Outside the smeared glass of the window sat a city. It was definitely not Broken Sakura, judging purely by the modest scale of the skyline, and it was not somewhere Liam recognized from his maps. The street they had parked on was ordinary enough. It was the kind of bustling commercial strip found in literally every mid-sized city, packed tightly with small storefronts, heavy pedestrian foot traffic, and the greasy, savory smell of street food drifting over from somewhere nearby.
The front and back doors of the bus opened with a loud, hydraulic hiss.
The scarred woman pulled a crushed cigarette from a hidden pocket somewhere in her vest, placed it briefly between her teeth, removed it without ever lighting it, and finally turned around in the driver's seat to face the remaining five passengers.
"There is a small grocery store directly across the street." She pointed a calloused finger at it through the dirty windshield. "Go inside, find the owner, and say the following phrase exactly: I want a map to Women's Paradise Island. Then, you must do this."
She raised her right hand into a loose, curled grip, slowly extended her tongue, and made a highly suggestive, rhythmic gesture that vaguely implied licking a melting ice cream cone, or perhaps something in its general anatomical neighborhood.
Liam was already standing at the front door, one foot on the steps. "The secret map and the ridiculous passphrase I completely understand," he said dryly. "But that specific gesture is entirely yours."
The woman bared her teeth in a mocking grin. "I am the official examiner for this specific leg of the journey, aren't I? The rules of the test are mine to set. If you disagree with my methods, there is always next year's exam." She waved them off the bus with a dismissive flick of her wrist and aggressively slammed the heavy gear shift into drive.
They stepped down onto the busy concrete sidewalk. The massive bus immediately pulled away from the curb, the driver laughing at a booming volume that carried easily for half a city block.
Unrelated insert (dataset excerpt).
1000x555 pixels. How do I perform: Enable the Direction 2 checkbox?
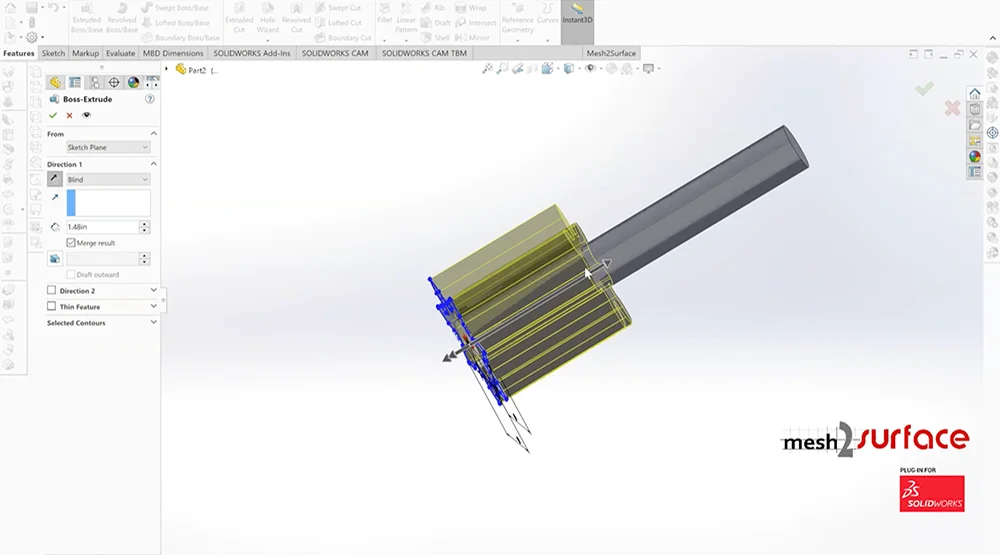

The five of them stood together in front of the rundown grocery store. Kurapika looked at the faded awning with deep dread. Machi looked at the glass door with flat indifference. Shizuku was already walking straight toward the entrance without a second thought.
The strange girl with the twin braids walked right past Liam as he stood hesitating at the threshold. Without ever turning her head to look at him, she spoke. Her voice came out entirely flat and mechanical, sounding exactly like an automated text-to-speech system that had somehow learned human cadences but had not fully committed to using them.
"I do not need to blink."
Liam watched her back for a second, then followed her inside the store.
At the cramped front counter, Kurapika had just finished flatly stating, "I want a map to Women's Paradise Island," to a middle-aged female shopkeeper who was visibly biting the inside of her cheek, working very hard at maintaining a straight, professional face. With a look of profound, soul-crushing defeat, Kurapika slowly began to arrange his right hand into the required ice cream gesture.
Liam stood near the candy display and watched this humiliating display with the absolute solemn attention it deserved. He waited patiently for Kurapika to complete the agonizing motion in its entirety, and then casually flicked an invisible Star Mark bubble directly toward the shopkeeper.